I think it was in my first year in Grenoble that I toiled in the kitchen an entire Advent Saturday to bake petits gâteaux or biscuits or cookies or Plätzchen or whatever you want to call them, and surprised myself with the result. They came out really well. I took some to the lab, eat the best part over tea and took what was left back to Germany when I went home for Christmas.

This year, I'm not going home for Christmas, or rather, and this corresponds much better to how I feel about it, my definition of home has changed. I'm gonna be home for Christmas, but it will be with Flucha in my flat. Home in that case is not a physical space. I will be leaving London soon and wouldn't call my flat my home. Instead, home is togetherness and traditions.

One of the traditions that I will contribute to the incipient home is Christmas Plätzchen, and so next weekend I will once again get sweaty in the kitchen and bake. I'm slightly doubtful about the success. Technically, it's about even. My oven is a bit sketchy but an accurate balance and a hand mixer should just about counterbalance that. But in terms of following the recipe, I'm seriously handicapped.

This is not because I forgot to read French. As I said, there aren't that many words in the book in the first place. The problem is that I'm trying to follow in England recipes that were written for the French market. The available ingredients aren't the same. It starts with something as simple as flour. If it doesn't have the same texture or strength, just using the right amount won't do. Baking power is another issue. Last time I checked, a sachet was not an internationally recognized unit.

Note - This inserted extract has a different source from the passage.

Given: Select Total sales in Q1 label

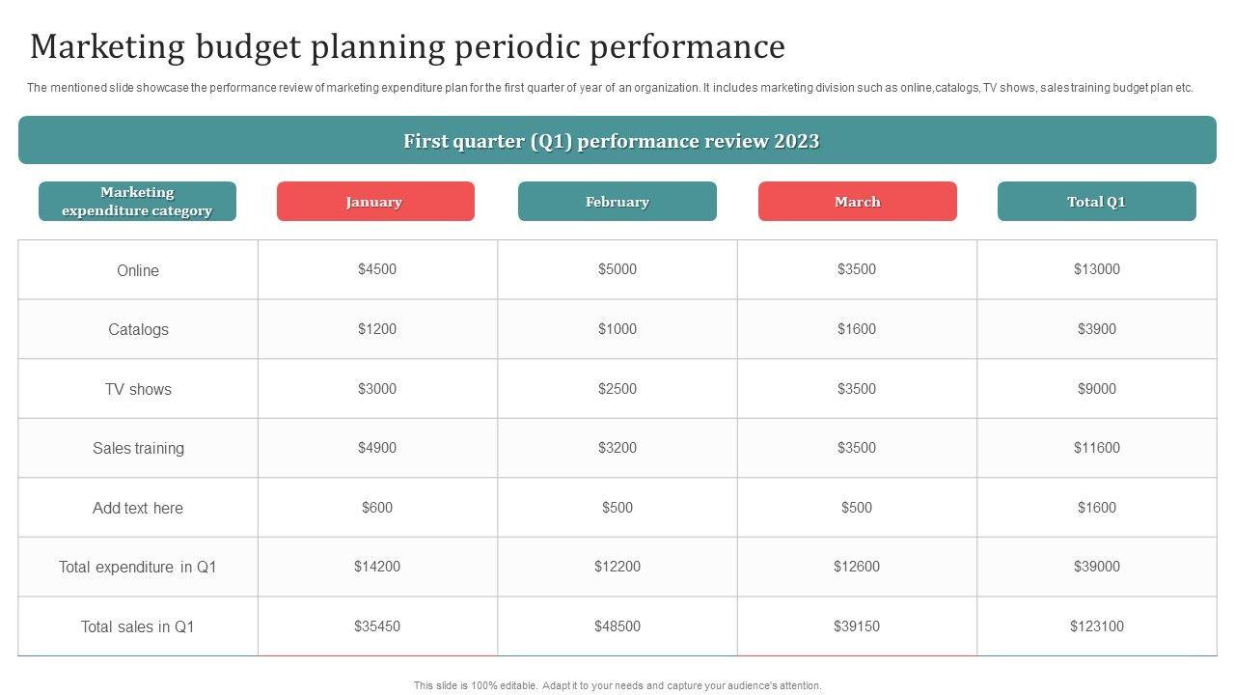Looking at the screenshot, I should [138, 626].
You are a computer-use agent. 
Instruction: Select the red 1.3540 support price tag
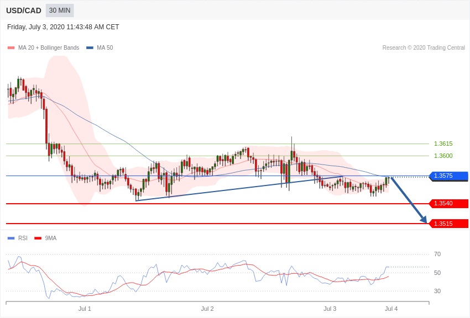[449, 203]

At least the recipes are forgiving in terms of time management. Many call for the dough to be stored in the fridge for at least an hour, precluding the dramatic situation when everything culminates at once and alarms go off and there's no more space in the oven and definitely not on the counter tops and what happened to that medium size bowl?

If everything fails – and I have no reason to assume that it will be that bad – there's still time to go to the Lidl. Normally I don't go out of my way to shop there, but the chain's origin is very visible in the offered products. Lots of German things. Lots of baked goods for Christmas. Just the thing I'm trying to do myself.